Since the first vehicle operated using biodiesel in 1938, continuous investigations are being conducted to obtain biodiesel’s high-quality and high-quantity through the transesterification process. The exponential growth in the production and application of biodiesels has opened multiple opportunities to achieve sustainable energy generation. The transesterification process of biodiesel synthesis is favoured due to its simplicity and high conversion yields. The reaction is carried out in the presence of commonly available alcohol, i.e., methanol or ethanol, and does not require any sophisticated equipment or complex reaction conditions. The involvement of a catalyst decreases the reaction’s activation energy and accelerates the process to deliver better biodiesel yields in lesser times. Depending on the type of catalyst, the reaction parameters and reaction output tend to differ substantially. Therefore, the selection of a suitable catalyst is a critical factor in biodiesel synthesis. Though homogeneous catalysts are proven to be more effective and deliver higher yields, heterogeneous catalysts offer the significant advantage of easier separation than homogeneous catalysts. The high catalytic activity of homogeneous catalysts can be attributed to being in a similar phase as the catalyst and the reactants interact at the molecular level. Heterogeneous catalysts lack this fundamental characteristic because of their defined and large particle size. The researchers address this notable limitation by exploring various types of nanoparticles to be used as catalysts to produce biodiesel.

The nanometer dimension of these particles allows for a higher surface area and availability of more active sites on the particle surface, facilitating enhanced interaction between catalyst particles and reactants. Furthermore, if these particles have ferrimagnetic properties, they facilitate easier separation from the reactants by only applying an external magnetic field. This tendency is a crucial advantage delivered by nanoferrite catalysts, as the nanoparticles can be recovered and reused multiple times, thereby enhancing the efficiency and cost-effectiveness of the synthesis process. The faster and effortless separation of the nanoferrite heterogeneous catalysts avoids the issue of emulsification and saponification along with reduced quantities of chemical wastewater produced post-reaction. All these advantages have attracted researchers’ attention to use nanoferrite for catalysis in biodiesel production via the transesterification method.

In the present study, we report that nanoferrites extensively show the potential of being used as heterogeneous catalysts for the successful transesterification of soybean and canola oil. It is also apparent that in most cases, the optimum methanol/oil molar ratio for the synthesis of biodiesel from soybean and canola oil ranges between 10:1 and 20:1. A molar ratio below and above this range tends to reduce the biodiesel production yield appreciably. The reaction temperature of 65 °C is best suited for the methanol assisted transesterification process since, above this temperature, the methanol in the reactant starts to evaporate. The optimum catalytic loading ranges between 2 and 4 wt.% of the oil, and below and above this range, the biodiesel yield tends to decrease. We also recognize that magnetic solid-base nanocatalyst offers better yields than magnetic solid-acid nanocatalysts.
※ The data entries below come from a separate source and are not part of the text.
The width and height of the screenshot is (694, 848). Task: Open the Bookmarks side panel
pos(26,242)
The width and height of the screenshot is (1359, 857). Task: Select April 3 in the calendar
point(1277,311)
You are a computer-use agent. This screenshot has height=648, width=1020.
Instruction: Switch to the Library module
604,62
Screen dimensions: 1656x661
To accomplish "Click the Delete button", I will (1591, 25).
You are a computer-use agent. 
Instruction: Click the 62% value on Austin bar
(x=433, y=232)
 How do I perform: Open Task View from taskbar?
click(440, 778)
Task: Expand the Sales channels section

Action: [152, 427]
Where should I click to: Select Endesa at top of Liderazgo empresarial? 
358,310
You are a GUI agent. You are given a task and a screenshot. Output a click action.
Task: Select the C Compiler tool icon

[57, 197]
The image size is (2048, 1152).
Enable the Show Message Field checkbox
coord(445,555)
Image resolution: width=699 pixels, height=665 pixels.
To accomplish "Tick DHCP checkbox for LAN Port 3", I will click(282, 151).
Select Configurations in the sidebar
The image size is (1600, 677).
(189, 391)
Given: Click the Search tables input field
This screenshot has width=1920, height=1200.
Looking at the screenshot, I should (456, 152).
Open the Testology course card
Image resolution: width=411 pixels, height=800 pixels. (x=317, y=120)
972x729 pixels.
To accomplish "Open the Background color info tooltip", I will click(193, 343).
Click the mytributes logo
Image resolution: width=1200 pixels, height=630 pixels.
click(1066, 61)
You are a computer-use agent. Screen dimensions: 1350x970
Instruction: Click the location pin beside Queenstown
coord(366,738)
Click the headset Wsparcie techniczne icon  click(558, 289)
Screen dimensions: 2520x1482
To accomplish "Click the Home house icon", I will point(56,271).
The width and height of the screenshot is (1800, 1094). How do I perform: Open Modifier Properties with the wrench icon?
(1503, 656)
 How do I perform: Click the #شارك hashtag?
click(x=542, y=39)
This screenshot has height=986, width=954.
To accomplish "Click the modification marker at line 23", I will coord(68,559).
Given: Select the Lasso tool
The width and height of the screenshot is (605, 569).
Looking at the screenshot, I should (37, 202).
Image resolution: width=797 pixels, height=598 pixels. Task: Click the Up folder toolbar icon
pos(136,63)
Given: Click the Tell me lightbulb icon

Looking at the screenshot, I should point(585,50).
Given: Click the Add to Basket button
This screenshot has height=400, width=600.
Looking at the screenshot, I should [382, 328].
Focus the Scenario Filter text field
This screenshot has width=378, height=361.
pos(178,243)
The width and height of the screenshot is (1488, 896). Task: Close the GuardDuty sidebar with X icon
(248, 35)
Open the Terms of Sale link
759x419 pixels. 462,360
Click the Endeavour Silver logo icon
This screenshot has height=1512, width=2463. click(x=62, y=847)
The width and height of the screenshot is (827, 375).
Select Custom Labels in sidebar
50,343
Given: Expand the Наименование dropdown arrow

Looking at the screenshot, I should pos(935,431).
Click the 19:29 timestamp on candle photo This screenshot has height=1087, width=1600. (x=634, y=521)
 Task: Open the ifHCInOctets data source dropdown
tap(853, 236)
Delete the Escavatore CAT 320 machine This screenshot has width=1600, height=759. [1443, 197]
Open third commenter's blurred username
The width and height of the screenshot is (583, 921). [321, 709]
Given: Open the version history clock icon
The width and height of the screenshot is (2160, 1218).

The opportunities available in the domain of nanotechnology are limitless. We recommend that comprehensive research is needed to be carried out to investigate a variety of nanoferrite catalysts, their derivatives, and their composites for their application in the biodiesel synthesis processes. The production and use of large quantities of biodiesel for the energy generation and transportation sector’s powerplants is the unavoidable need of the hour. The application of nanoferrites as heterogeneous catalysts is one of the keys that have the potential to open doors for rapid, cost-effective, and industrial-scale production of biodiesel to address the grave issues of depleting fossil-based fuel reserves and environmental pollution.